When I took a look at my own skin, I found little pink bumps all over my thighs and stomach. I’ve never had such a widespread rash, and it completely creeped me out. There was no turning back, The Chik had taken hold.
Tuesday morning I had to call in sick.
Tuesday afternoon we had to ask our amazing neighbor to take care of our kids for the evening.
Tuesday night was a sleepless night that consisted of switching positions every two minutes because the current position was painful, shivering and covering up with a blanket, throwing off the blanket and sitting in front of a fan because you’re sweating, and thinking, “My God, My God, I’ve never felt this way before.”
By Wednesday morning we looked like this:
Those red eyes are no joke, folks. I hadn’t just woken up and I wasn’t crying when I took this picture; that’s how they looked for 2 days.
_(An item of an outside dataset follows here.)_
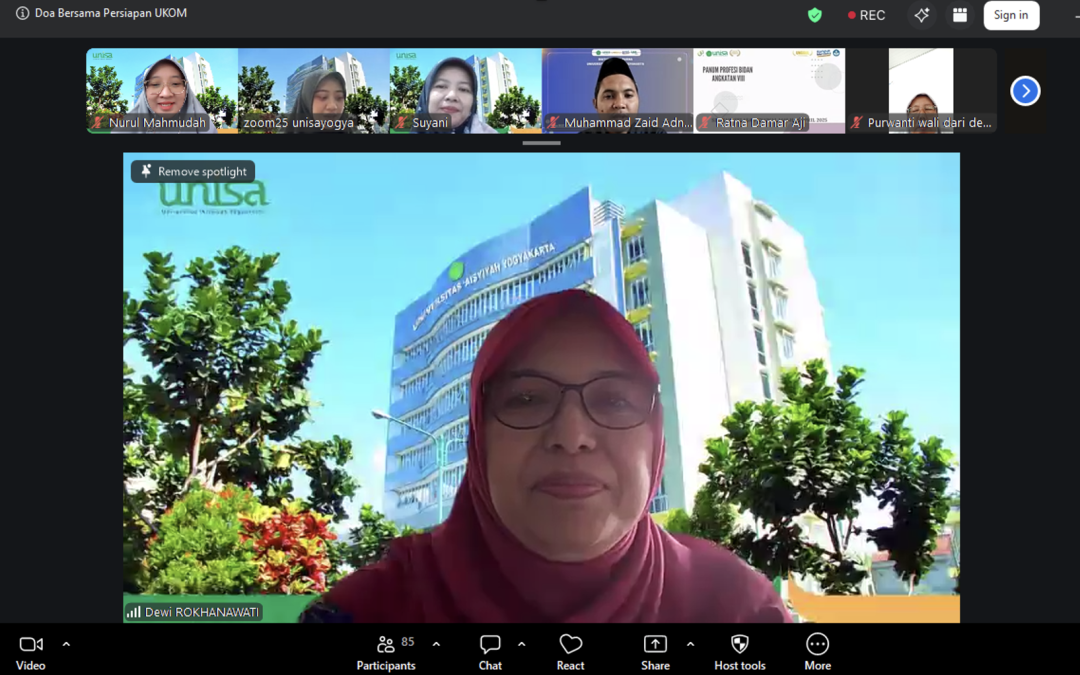Viewport: 1080px width, 675px height.
Task: Expand the Chat options caret
Action: (x=522, y=644)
Click HERE to see how we spent the next 3 days.
So, how did this illness completely lay us out for 4? The main symptoms of Chikungunya are fever and “polyarthralgia”, which means multiple joint pains. The joints that are most commonly affected are the ankles, wrists, and all the many joints in the hand. Our hands were stiff, swollen, and so weak and painful that we couldn’t open or grip things. Nic couldn’t get the microwave door open and he struggled to pop pills through their foil backing. Also, his feet hurt more than mine, and he described it as every muscle and ligament being sprained. And, unfortunately, the virus isn’t all that partial to just the wrists and ankles. Our backs and necks were stiff and sore; my neck was so painful that I couldn’t lean my head to the side in either direction. Oh yes, and all the muscles of our arms and legs ached as well. When we’d force ourselves off the couch to get a drink or use the restroom, we’d limp our way there, like so:
But, alas, that still wasn’t the extent of what this insane virus did to us! If you’ve ever had a previous joint injury, it gets a hot, firey anger from the virus and starts to hurt again. I’m one of the many people who is bothered by the oh-so-annoying TMJ (jaw joint). The right side of my jaw was so painful that it hurt to even eat spaghetti. And you know that motion where you rub your lips together to blend in chapstick or lipstick? Yeah, I couldn’t complete that minor feat. Chikungunya can also cause mouth sores, which both of us had. Eating was not it’s usual enjoyable experience during this illness. And let’s not forget the rash–we also had that freaky rash. Still, the worst part of the illness for both of us was that we FELT drastically and horribly ill. We were drained of all energy, and there’s no better way to say it than we felt completely awful. I didn’t even have the stamina to read. When we weren’t sleeping, there was no other way to pass the hours than to keep watching things on Netflix. Those long, uncomfortable days led us to watch things like this ridiculous movie. Colossal waste of time, but Johnny Depp does have a surprisingly nice voice in this extremely quirky musical.
By Friday we were beginning to recover and the rash was clearing up. Saturday brought continued improvement. When we awoke on Sunday morning, however, we both had a new and different rash that was the most maddeningly, intensely itchy thing we have ever experienced. It was getting ridiculous–was this stupid virus ever going to leave us?!
And, well, I think the jury is still out on that. A week later, my appetite isn’t back to normal, our hands still ache, and several of our lymph nodes are still swollen. So, if you’ve got a Caribbean excursion planned anytime soon, you had better pack some mosquito repellent . . . and mosquito nets . . . and citronella candles . . . and those little fans that emit repellent . . . and a gas mask . . . and a biohazard suit . . . and never go outside. Other than that, enjoy your vacation.